EXERCISE DIRECTIONS :: Copy word for word the records beginning at the line that contains "The width and height of the screenshot is (700, 482)." and ending after the line that contains "pyautogui.click(x=1496, y=285)". Omit the pictures.

EXCERPTED DATA ::
<<<<
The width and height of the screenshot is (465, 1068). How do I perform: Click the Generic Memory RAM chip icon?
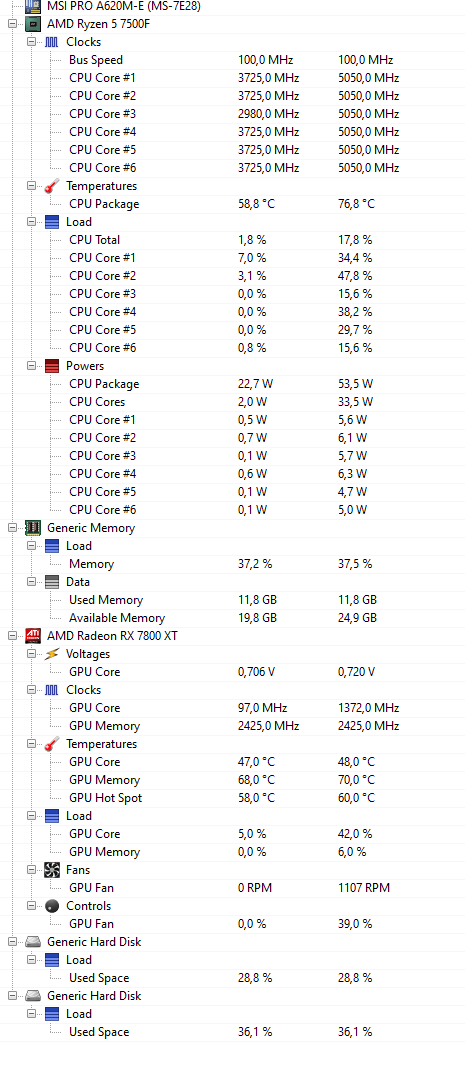click(x=33, y=528)
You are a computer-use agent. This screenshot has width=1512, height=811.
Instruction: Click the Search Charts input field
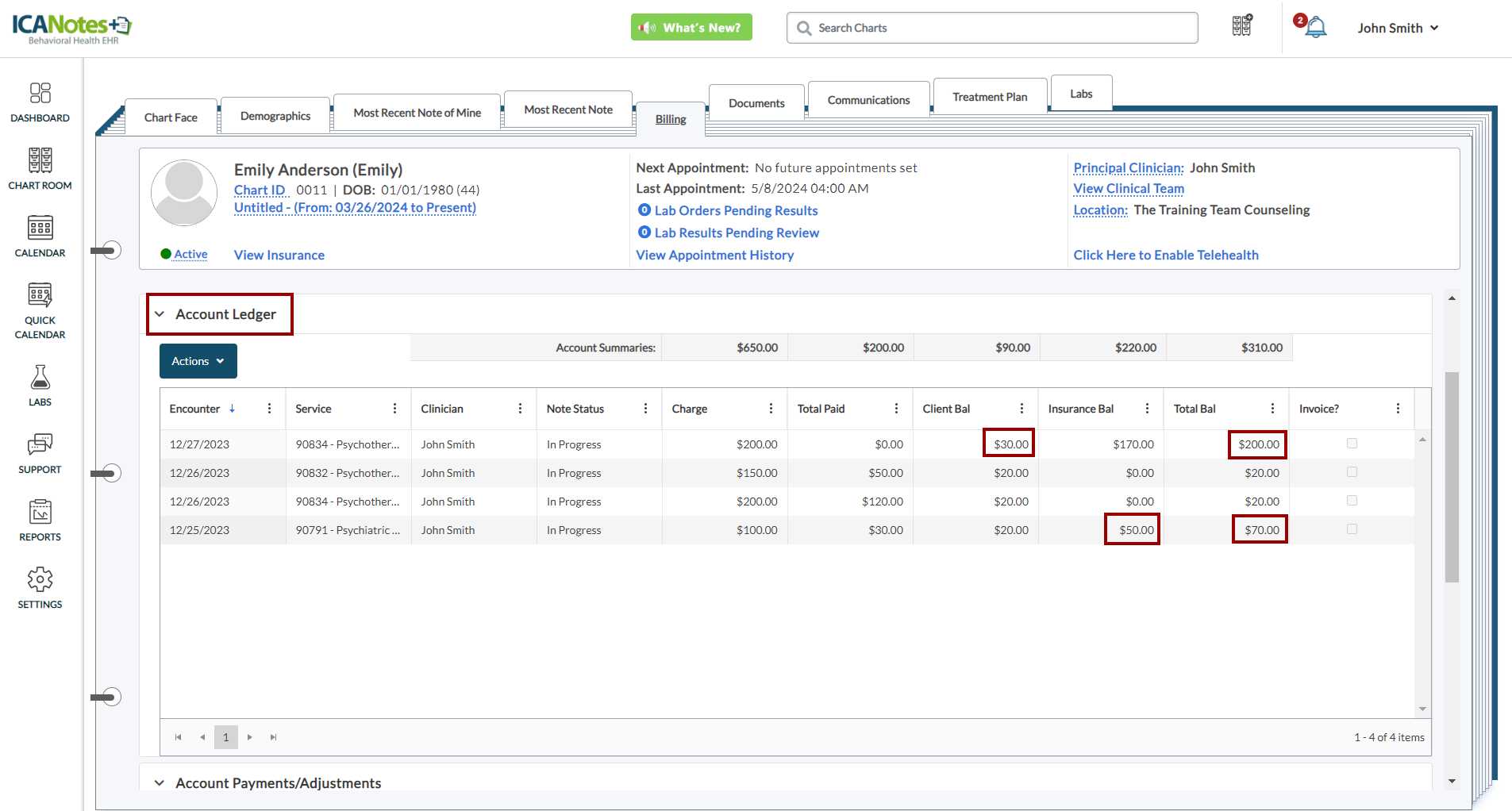[x=992, y=28]
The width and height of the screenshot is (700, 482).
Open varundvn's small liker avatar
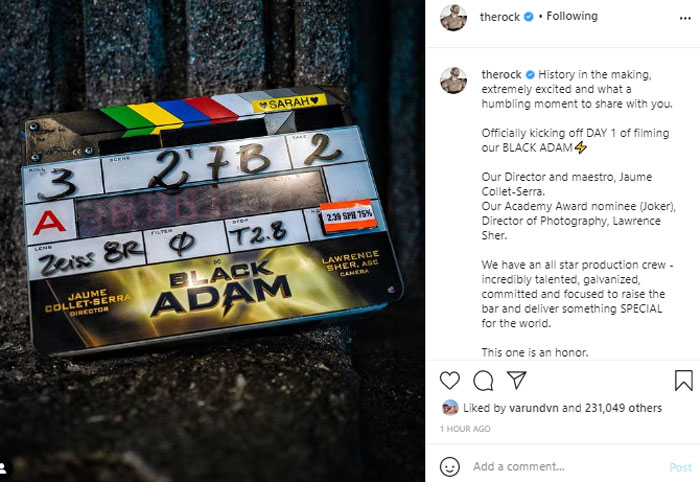click(x=450, y=407)
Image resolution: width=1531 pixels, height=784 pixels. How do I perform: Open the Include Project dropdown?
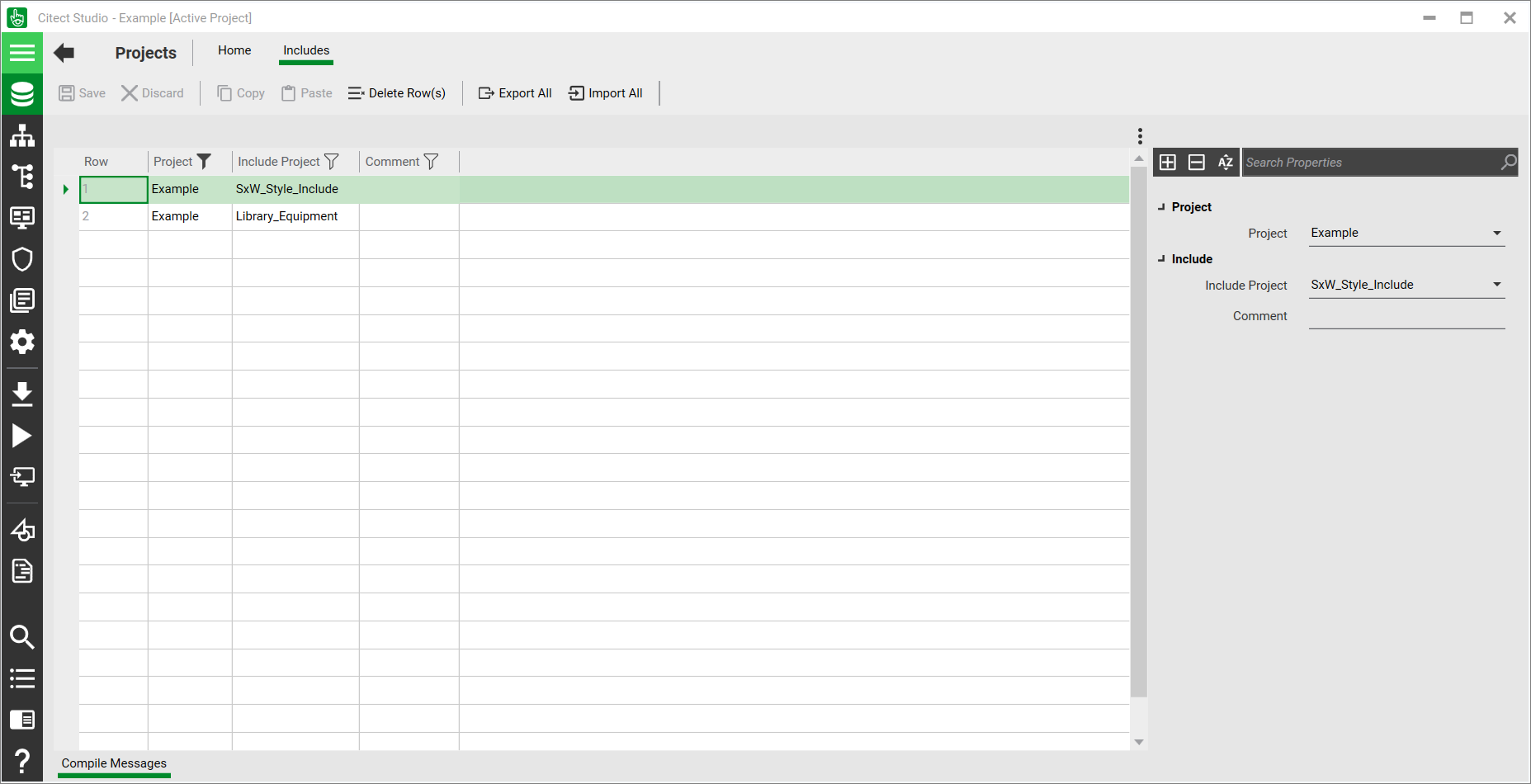pyautogui.click(x=1496, y=285)
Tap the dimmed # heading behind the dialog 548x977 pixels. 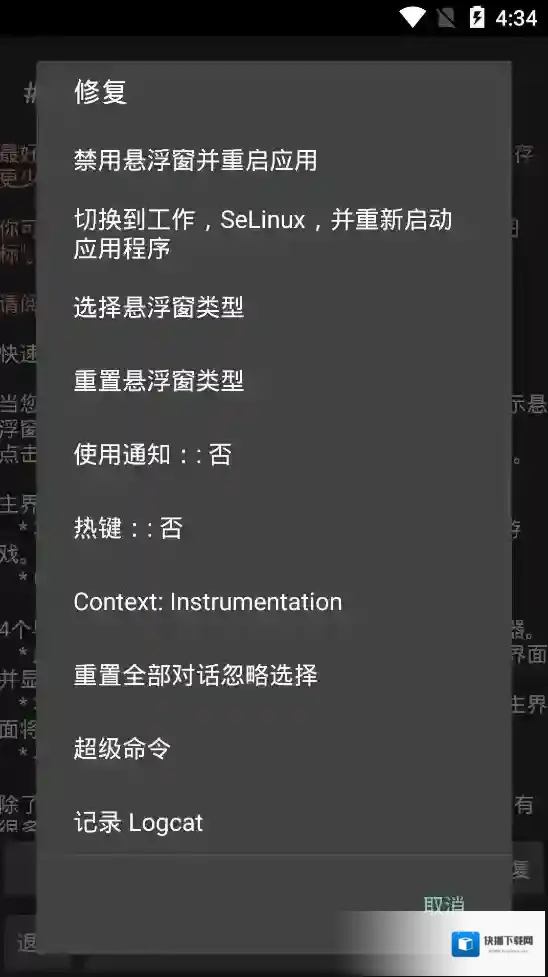point(30,93)
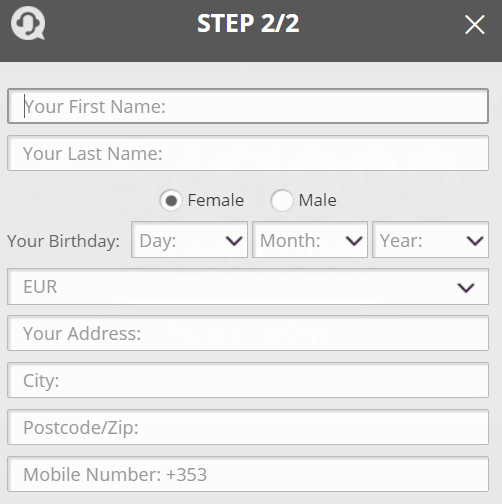Click the STEP 2/2 header title
502x504 pixels.
click(x=248, y=23)
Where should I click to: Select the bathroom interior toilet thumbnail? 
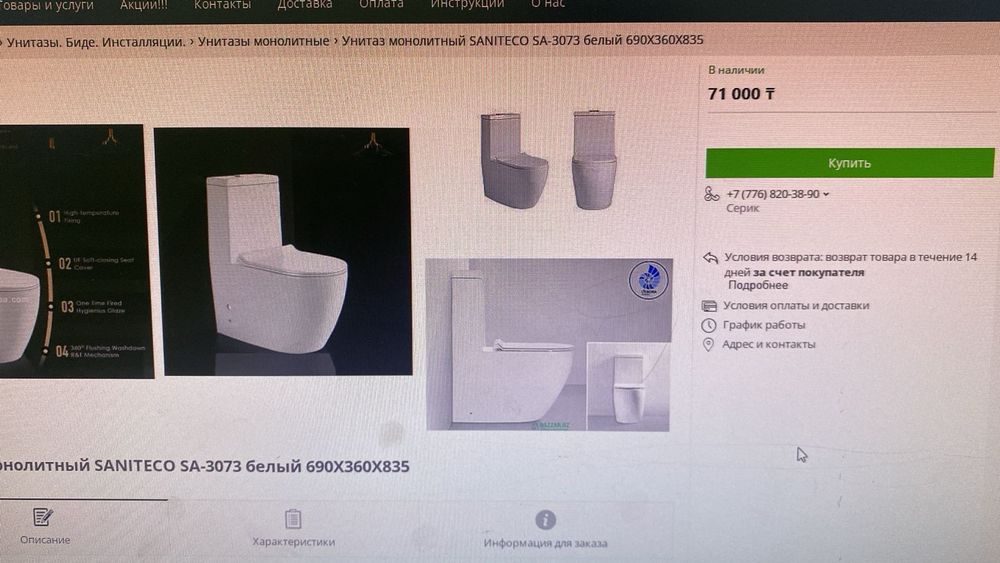(x=548, y=344)
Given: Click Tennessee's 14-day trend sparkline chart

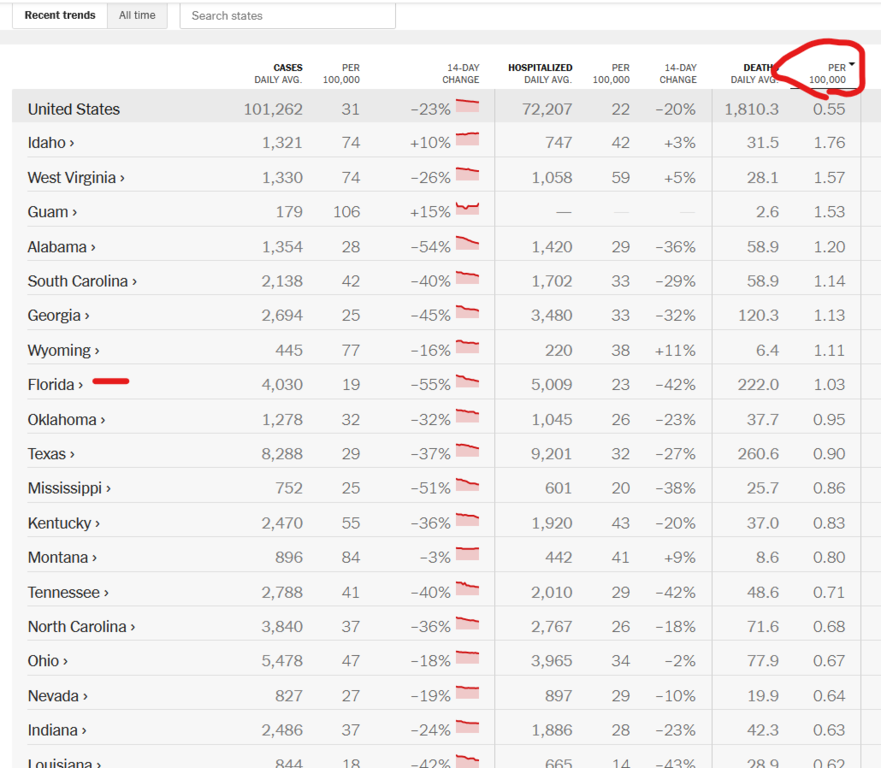Looking at the screenshot, I should [x=467, y=589].
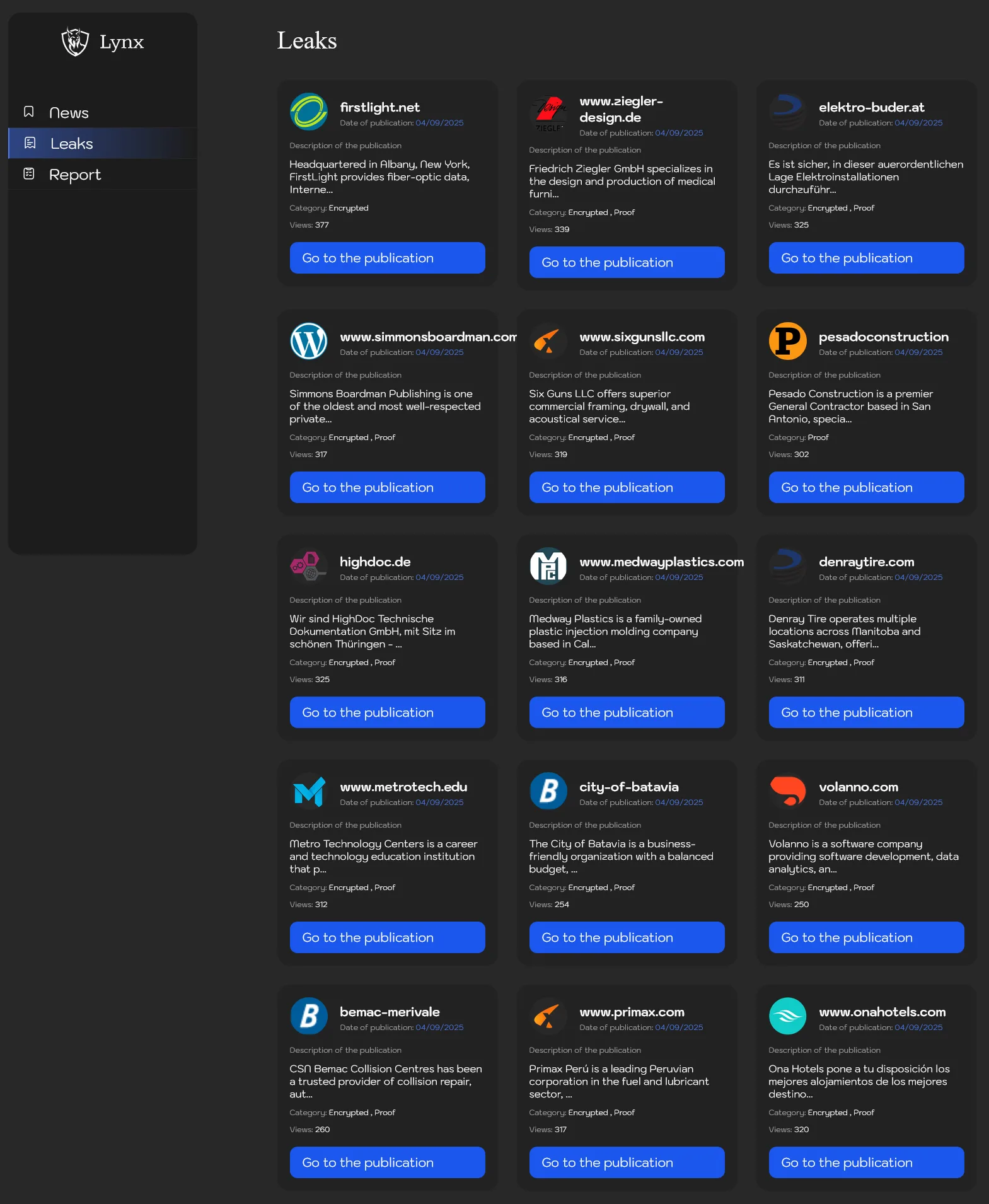This screenshot has width=989, height=1204.
Task: Click the green ring firstlight.net logo
Action: [308, 112]
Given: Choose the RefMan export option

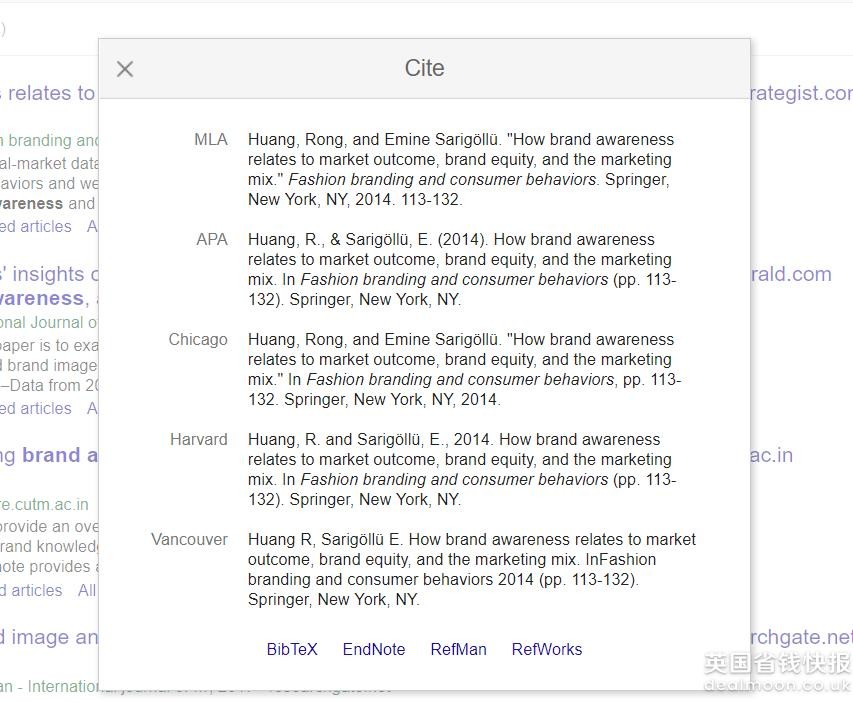Looking at the screenshot, I should click(458, 649).
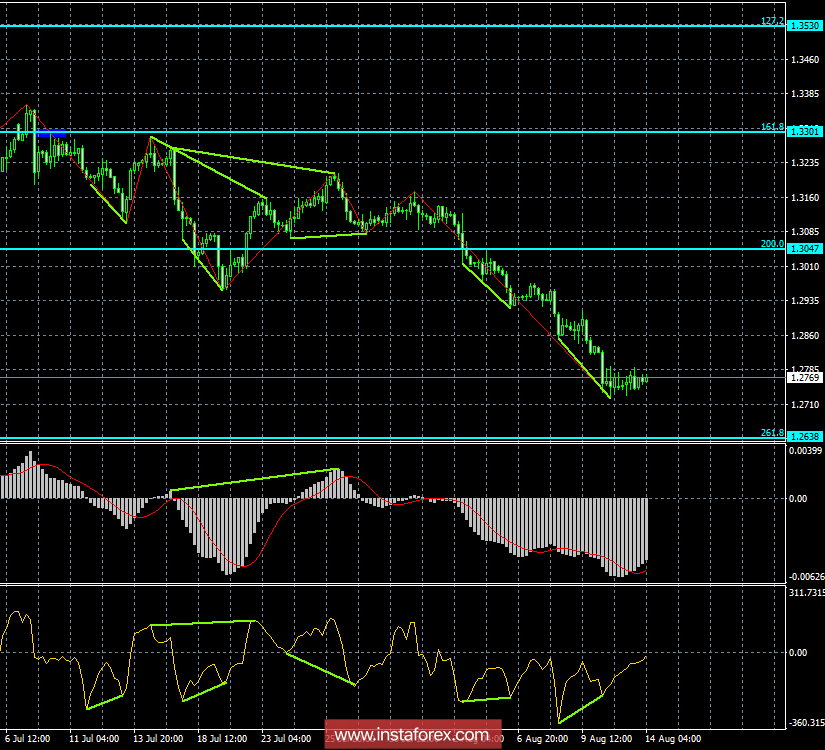The image size is (825, 750).
Task: Click the MACD scale value 0.00399
Action: [x=805, y=451]
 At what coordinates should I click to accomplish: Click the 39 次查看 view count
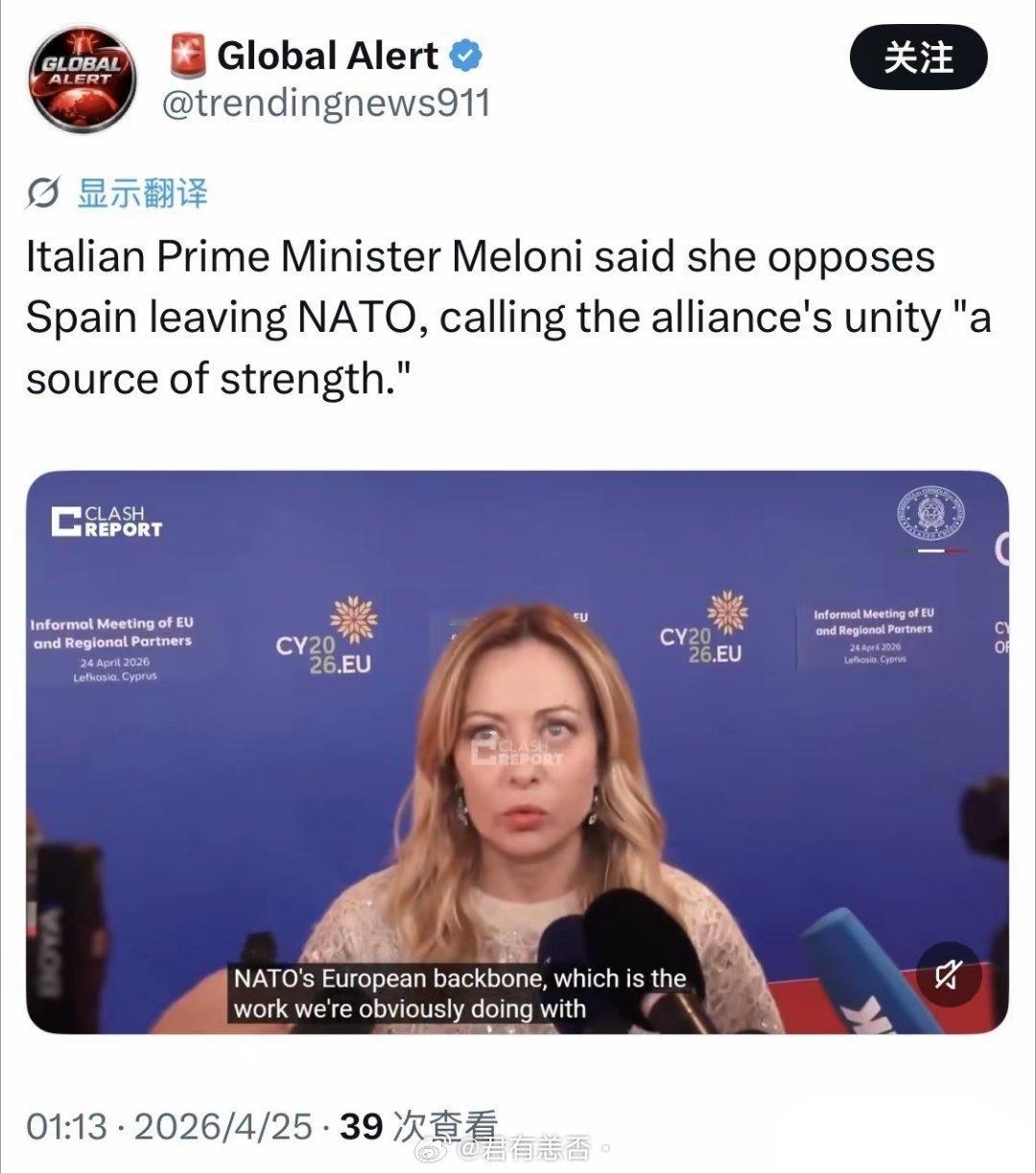pyautogui.click(x=420, y=1127)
>>>>
COMPLETE OUTPUT ::
The width and height of the screenshot is (700, 482).
Open varundvn's small liker avatar
click(x=450, y=407)
Image resolution: width=1531 pixels, height=784 pixels. How do I perform: Open the Include Project dropdown?
pyautogui.click(x=1496, y=285)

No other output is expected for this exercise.